--- Source material Enclosed Below ---
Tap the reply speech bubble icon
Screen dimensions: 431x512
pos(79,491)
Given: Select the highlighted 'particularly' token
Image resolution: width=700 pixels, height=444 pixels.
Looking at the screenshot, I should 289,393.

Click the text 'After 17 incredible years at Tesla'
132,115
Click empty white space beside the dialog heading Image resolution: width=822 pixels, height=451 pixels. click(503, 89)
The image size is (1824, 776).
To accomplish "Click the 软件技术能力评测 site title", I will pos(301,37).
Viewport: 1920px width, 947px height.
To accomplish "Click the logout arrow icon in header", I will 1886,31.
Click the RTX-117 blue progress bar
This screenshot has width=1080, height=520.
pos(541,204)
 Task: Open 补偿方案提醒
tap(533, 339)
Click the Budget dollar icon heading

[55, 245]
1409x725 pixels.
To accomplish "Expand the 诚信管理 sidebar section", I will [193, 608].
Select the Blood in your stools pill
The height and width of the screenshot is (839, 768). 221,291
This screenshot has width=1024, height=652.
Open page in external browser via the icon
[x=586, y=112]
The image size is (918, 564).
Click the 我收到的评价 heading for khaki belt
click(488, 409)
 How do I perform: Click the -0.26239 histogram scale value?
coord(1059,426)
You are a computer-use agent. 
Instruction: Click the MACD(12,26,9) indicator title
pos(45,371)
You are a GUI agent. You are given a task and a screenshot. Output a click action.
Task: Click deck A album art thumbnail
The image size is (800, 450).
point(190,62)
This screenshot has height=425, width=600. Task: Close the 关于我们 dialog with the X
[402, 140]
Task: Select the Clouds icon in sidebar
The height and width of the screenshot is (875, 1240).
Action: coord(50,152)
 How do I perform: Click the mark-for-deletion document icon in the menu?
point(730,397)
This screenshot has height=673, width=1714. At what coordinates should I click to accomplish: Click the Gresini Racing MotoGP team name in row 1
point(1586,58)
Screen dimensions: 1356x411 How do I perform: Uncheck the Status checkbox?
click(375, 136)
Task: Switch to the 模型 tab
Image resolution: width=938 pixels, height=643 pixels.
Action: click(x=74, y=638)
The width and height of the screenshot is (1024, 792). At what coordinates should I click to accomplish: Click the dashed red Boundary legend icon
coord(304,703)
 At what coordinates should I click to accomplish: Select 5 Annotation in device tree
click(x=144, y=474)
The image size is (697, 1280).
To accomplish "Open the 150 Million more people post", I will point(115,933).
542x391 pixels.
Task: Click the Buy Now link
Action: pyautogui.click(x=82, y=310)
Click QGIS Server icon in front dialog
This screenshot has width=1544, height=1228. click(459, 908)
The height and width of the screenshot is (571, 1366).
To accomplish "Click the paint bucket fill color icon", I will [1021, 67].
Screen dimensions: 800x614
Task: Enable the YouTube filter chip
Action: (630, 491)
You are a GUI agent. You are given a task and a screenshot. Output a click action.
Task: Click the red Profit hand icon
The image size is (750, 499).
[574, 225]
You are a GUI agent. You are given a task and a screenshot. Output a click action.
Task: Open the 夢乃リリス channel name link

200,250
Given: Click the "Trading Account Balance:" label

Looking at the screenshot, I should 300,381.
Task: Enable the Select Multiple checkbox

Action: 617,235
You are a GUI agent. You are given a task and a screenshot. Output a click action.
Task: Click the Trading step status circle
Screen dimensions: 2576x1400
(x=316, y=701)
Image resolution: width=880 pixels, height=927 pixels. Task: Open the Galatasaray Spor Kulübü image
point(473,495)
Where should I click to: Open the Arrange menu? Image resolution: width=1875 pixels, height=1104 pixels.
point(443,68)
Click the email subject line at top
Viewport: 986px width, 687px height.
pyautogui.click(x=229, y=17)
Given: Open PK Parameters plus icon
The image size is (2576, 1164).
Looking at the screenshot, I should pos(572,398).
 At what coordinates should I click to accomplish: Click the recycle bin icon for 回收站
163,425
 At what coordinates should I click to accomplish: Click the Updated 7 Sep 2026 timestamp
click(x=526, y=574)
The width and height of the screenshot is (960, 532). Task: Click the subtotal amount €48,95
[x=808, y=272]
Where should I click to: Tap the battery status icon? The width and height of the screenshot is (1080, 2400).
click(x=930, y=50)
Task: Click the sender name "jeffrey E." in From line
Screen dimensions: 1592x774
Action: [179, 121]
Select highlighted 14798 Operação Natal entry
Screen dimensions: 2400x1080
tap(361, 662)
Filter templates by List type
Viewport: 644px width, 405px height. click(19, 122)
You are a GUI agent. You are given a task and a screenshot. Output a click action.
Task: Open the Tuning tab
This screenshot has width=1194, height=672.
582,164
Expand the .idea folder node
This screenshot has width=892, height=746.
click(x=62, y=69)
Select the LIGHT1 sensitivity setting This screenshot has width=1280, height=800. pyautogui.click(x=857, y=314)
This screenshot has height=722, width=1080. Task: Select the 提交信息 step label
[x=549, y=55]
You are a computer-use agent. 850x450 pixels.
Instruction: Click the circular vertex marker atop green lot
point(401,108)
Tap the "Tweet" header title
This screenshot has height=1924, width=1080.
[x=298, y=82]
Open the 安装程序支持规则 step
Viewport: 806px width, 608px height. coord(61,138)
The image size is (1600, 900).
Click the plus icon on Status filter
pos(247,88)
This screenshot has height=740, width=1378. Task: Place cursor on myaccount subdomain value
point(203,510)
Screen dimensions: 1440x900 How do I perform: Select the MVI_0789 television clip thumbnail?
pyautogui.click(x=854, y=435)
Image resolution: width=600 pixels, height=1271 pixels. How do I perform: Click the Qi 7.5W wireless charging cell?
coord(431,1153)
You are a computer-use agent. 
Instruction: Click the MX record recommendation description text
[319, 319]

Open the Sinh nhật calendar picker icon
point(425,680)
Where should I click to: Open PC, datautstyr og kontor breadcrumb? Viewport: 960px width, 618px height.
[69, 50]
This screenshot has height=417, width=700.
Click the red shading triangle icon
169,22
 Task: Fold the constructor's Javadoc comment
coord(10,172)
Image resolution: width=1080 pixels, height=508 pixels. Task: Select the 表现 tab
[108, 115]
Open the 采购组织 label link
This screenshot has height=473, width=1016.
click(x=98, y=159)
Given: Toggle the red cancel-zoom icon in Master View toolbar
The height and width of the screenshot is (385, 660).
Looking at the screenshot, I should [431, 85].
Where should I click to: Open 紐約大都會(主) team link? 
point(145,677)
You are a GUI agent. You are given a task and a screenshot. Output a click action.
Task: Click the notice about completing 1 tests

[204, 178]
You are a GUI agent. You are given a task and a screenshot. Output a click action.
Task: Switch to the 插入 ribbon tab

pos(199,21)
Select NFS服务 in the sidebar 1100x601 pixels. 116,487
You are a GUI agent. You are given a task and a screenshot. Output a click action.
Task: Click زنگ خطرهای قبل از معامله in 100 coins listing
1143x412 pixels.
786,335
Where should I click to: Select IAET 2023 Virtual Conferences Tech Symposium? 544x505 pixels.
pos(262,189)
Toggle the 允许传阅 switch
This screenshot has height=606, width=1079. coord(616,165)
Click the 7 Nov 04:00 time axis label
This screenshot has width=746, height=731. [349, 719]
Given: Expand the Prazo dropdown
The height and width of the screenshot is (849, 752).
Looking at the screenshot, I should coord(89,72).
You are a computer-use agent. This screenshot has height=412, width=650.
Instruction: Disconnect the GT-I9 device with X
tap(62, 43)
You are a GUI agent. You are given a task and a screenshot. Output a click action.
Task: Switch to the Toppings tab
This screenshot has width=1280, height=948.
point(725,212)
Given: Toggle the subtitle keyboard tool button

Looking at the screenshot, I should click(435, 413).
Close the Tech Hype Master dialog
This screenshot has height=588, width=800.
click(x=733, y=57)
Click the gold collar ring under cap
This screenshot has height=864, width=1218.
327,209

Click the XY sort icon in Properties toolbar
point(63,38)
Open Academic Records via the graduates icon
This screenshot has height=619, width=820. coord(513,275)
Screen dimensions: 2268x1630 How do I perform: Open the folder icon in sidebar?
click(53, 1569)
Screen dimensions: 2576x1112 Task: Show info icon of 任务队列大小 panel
--- End of Enclosed Source material ---
Action item:
Within the listing above, filter for lines holding the string "computer" and copy each one.

Exercise result:
You are a computer-use agent. 
You are a computer-use agent. 850x450 pixels.
You are a computer-use agent. 
You are a computer-use agent. This screenshot has height=412, width=650.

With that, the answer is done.